第133回 2016年7月26日 「夏を涼しく やわらかく~大阪 錫(すず)製品~」リサーチャー: 宮﨑香蓮
番組内容
今回ご紹介するのは、夏にぴったりのイッピン。大阪で作られる錫(すず)のタンブラーだ。見た目に涼しげなばかりか、飲み物を注げば驚くほど早く冷える。40年間、不動の人気を誇るロングセラー。それを生み出す伝統のワザとは?また近年、一流料亭でひっぱりだこの錫の器がある。これは一度途絶えた技術を職人が執念で復活させたもの。
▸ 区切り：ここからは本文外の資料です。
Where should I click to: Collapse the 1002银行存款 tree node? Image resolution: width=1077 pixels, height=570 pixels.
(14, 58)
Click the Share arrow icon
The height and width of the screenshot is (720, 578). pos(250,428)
そこに秘められた物語とは?ひんやりと美しい金属の世界を宮﨑香蓮がリサーチする。
*https://www.nhk.or.jp/archives/chronicle/detail/?crnid=A201607261930001301000 より
詳細不明につき、勝手に調べてみました。
「大阪錫製品」
日本の錫器の歴史
錫器が日本に伝わったのは今から約1300年前といわれ、奈良正倉院宝物に錫製薬壷・水瓶などが数点保存されています。金、銀に並ぶ貴重品であった錫は宮中でのうつわや有力神社の神酒徳利、榊立などの神仏具としてごく一部の特権階級のみ使用されてきました。
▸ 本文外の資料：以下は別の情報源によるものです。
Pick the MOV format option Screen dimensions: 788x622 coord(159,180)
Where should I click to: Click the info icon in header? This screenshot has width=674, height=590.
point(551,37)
『人倫訓蒙図彙』(1690年出版された風俗事典的絵本)では「錫師は錫鉛を以て徳利鉢茶壺を造る、」と記され、江戸初期に京都を中心に製作されていた事が確認されています。
その後広く一般にも普及していくと酒器や茶器の形も美しさを保ちながら使い易さを重視した現在の形に落ち着いてゆきました。
大阪浪華錫器の歴史
大阪における錫器造りの起源は、延宝7年(1679年)『難波雀』に「錫引き、堺い筋」とその記録があり、江戸中期には、心斎橋・天神橋・天王寺など流通の良い上方(大阪)で生産され、やがて産地から産業へと拡大されました。
錫屋の老舗〝錫半〟(1996年閉店)が正徳4年(1714年)に心斎橋で開業。その後多くの大阪の錫器製造業者が集合し、特産品としての地位を確立しました。
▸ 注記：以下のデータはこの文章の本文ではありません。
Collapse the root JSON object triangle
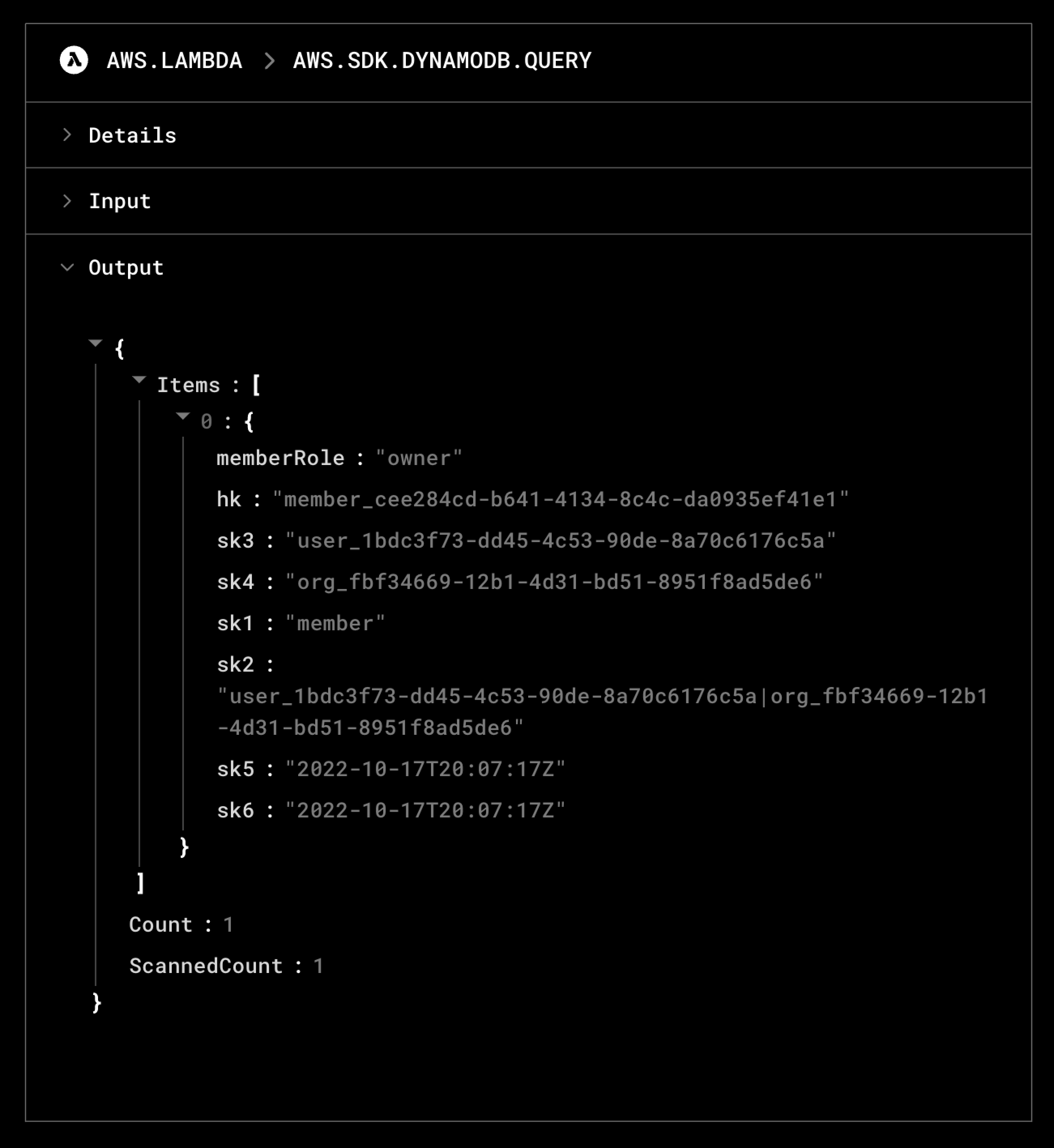Image resolution: width=1054 pixels, height=1148 pixels. [x=96, y=344]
最盛期の昭和前半には大阪全体で300名を超える職人が競うようにその腕を振るったといわれています。
第2次大戦の勃発とともに、職人の招集が相次いだり、戦時統制により材料の入手が困難になるなど大きな打撃をうけました。
それでも、昭和58年(1983年)3月、錫器の伝統性・技術・技法等について審議の結果、当時の通産大臣(現 経済産業大臣)より伝統的工芸品『大阪浪華錫器』として指定・承認されました。
日々の研鑚を忘れることなく先人たちの優れた技術や知恵を受け継ぐ品を作り続けています。
以前お世話になった「錫半」さんが閉店されていたとは・・・ショックです。